Robespierre passa là une année, loin de la tribune, écrivain et journaliste, préparant tout le jour les articles et les discours qu'il devait le soir débiter aux Jacobins;—une année, la seule, en réalité, qu'il ait vécue en ce monde.
Madame Duplay trouvait très-doux de le tenir là, l'entourait d'une garde inquiète. On peut en juger par la vivacité avec laquelle elle dit au Comité du 10 août, qui cherchait chez elle un lieu sûr: «Allez-vous-en: vous allez compromettre Robespierre.»

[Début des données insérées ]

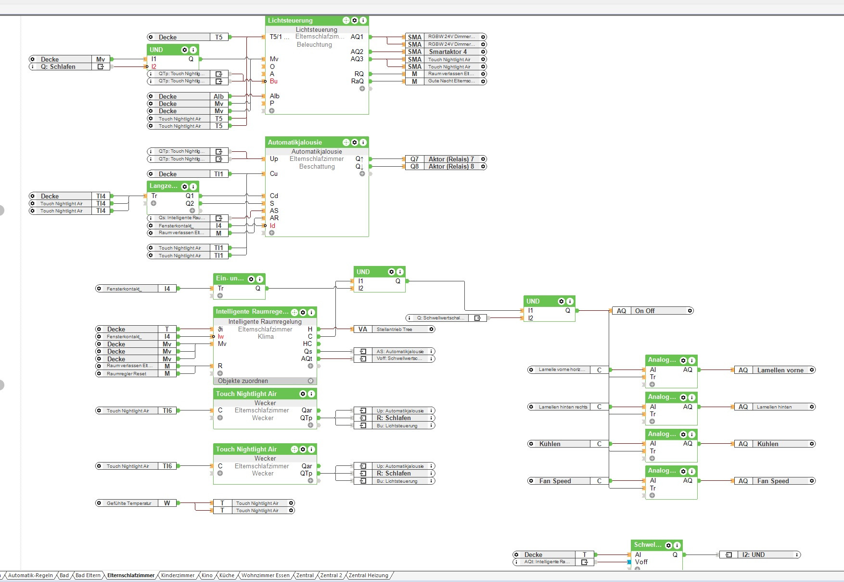
Task: Go to the Wohnzimmer Essen tab
Action: [x=265, y=575]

C'était l'enfant de la maison, le dieu. Tous s'étaient donnés à lui. Le fils lui servait de secrétaire, copiait, recopiait ses discours tant raturés. Le père Duplay, le neveu, l'écoutaient insatiablement, dévoraient toutes ses paroles. Mesdemoiselles Duplay le voyaient comme un frère; la plus jeune, vive et charmante, ne perdait pas une occasion de dérider le pâle orateur. Avec une telle hospitalité, nulle maison n'eût été triste. La petite cour, avivée par la famille et les ouvriers, ne manquait pas de mouvement. Robespierre, de sa mansarde, de la table de sapin où il écrivait, s'il levait les yeux entre deux périodes, voyait aller et venir, de la maison au hangar, du hangar à la maison, mademoiselle Cornélia ou telle de ses aimables sœurs. Combien dut-il être fortifié, dans sa pensée démocratique, par une si douce image de la vie du peuple! Le peuple, moins la vulgarité, moins la misère et les vices, compagnons de la misère! Cette vie, à la fois populaire et noble, où les soins domestiques se rehaussent de la distinction morale de ceux qui s'y livrent! La beauté que prend le ménage, même en ses côtés les plus humbles, l'excellence du repas préparé par la main aimée!... qui n'a senti toutes ces choses? Et nous ne doutons pas que l'infortuné Robespierre, dans la vie sèche, sombre, artificielle, que les circonstances lui avaient faite depuis sa naissance, n'ait pourtant senti ce moment du charme de la nature, joui de ce doux rayon.
Il reste bien entendu qu'avec une telle famille un dédommagement était difficile. Un Jacobin dissident fit un jour à Robespierre le reproche «d'exploiter la maison Duplay, de se faire nourrir par eux, comme Orgon nourrit Tartufe,» reproche bas et grossier d'un homme indigne de sentir la fraternité de l'époque et le bonheur de l'amitié.
Ce qui est certain, c'est que Robespierre n'entra chez madame Duplay qu'à la condition de payer pension. Sa délicatesse le voulait ainsi. On ne le contredit pas; on le laissa dire. Peut-être même fallut-il, pour le contenter, recevoir les premiers mois. Mais, dans l'entraînement terrible de sa courte destinée, dans l'accablement de chaque jour, il perdit la chose de vue, se croyant d'ailleurs sans doute sûr de dédommager ses amis d'une autre manière. Il n'avait en réalité que son traitement de député, qu'il oubliait même souvent de toucher. La pension payée à sa sœur, avec quelques dépenses en linge ou habits, et quelques sous donnés sur la route à des petits Savoyards, il ne lui restait exactement rien. Les dix mille francs qu'on aurait trouvés sur lui au 9 thermidor sont une fable de ses ennemis. Il devait alors quatre mille francs de pension à madame Duplay.